From 20732d55c2fda872a32b2335febafa7327f8b066 Mon Sep 17 00:00:00 2001
From: Juergen Ributzka <juergen@apple.com>
Date: Mon, 23 Jun 2014 21:55:44 +0000
Subject: [PATCH] [FastISel][X86] Lower unsupported selects to control-flow.

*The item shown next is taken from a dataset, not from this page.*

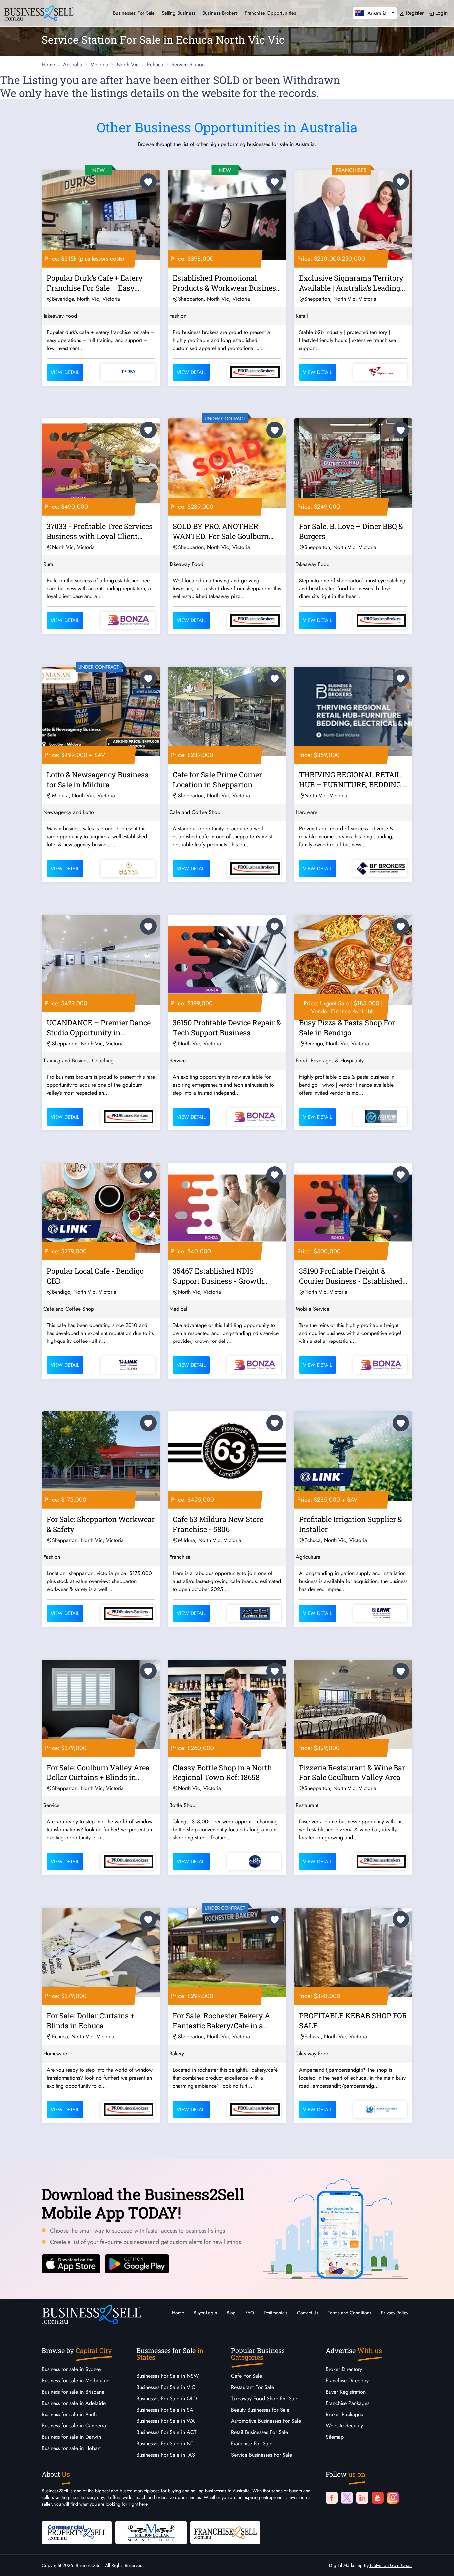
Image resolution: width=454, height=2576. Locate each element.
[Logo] (39, 12)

The extends the select lowering coverage by emiting pseudo cmov
instructions. These insturction will be later on lowered to control-flow to
simulate the select.

git-svn-id: https://llvm.org/svn/llvm-project/llvm/trunk@211545 91177308-0d34-0410-b5e6-96231b3b80d8
---
 lib/Target/X86/X86FastISel.cpp                |  71 +++++++++
 .../X86/fast-isel-select-pseudo-cmov.ll       | 138 ++++++++++++++++++
 2 files changed, 209 insertions(+)
 create mode 100644 test/CodeGen/X86/fast-isel-select-pseudo-cmov.ll
diff --git a/lib/Target/X86/X86FastISel.cpp b/lib/Target/X86/X86FastISel.cpp
index af9eaf32a332..6625a706d240 100644
--- a/lib/Target/X86/X86FastISel.cpp
+++ b/lib/Target/X86/X86FastISel.cpp
@@ -115,6 +115,8 @@ class X86FastISel final : public FastISel {
 
   bool X86FastEmitSSESelect(const Instruction *I);
 
+  bool X86FastEmitPseudoSelect(const Instruction *I);
+
   bool X86SelectSelect(const Instruction *I);
 
   bool X86SelectTrunc(const Instruction *I);
@@ -1852,6 +1854,70 @@ bool X86FastISel::X86FastEmitSSESelect(const Instruction *I) {
   return true;
 }
 
+bool X86FastISel::X86FastEmitPseudoSelect(const Instruction *I) {
+  MVT RetVT;
+  if (!isTypeLegal(I->getType(), RetVT))
+    return false;
+
+  // These are pseudo CMOV instructions and will be later expanded into control-
+  // flow.
+  unsigned Opc;
+  switch (RetVT.SimpleTy) {
+  default: return false;
+  case MVT::i8:  Opc = X86::CMOV_GR8;  break;
+  case MVT::i16: Opc = X86::CMOV_GR16; break;
+  case MVT::i32: Opc = X86::CMOV_GR32; break;
+  case MVT::f32: Opc = X86::CMOV_FR32; break;
+  case MVT::f64: Opc = X86::CMOV_FR64; break;
+  }
+
+  const Value *Cond = I->getOperand(0);
+  X86::CondCode CC = X86::COND_NE;
+  // Don't emit a test if the condition comes from a compare.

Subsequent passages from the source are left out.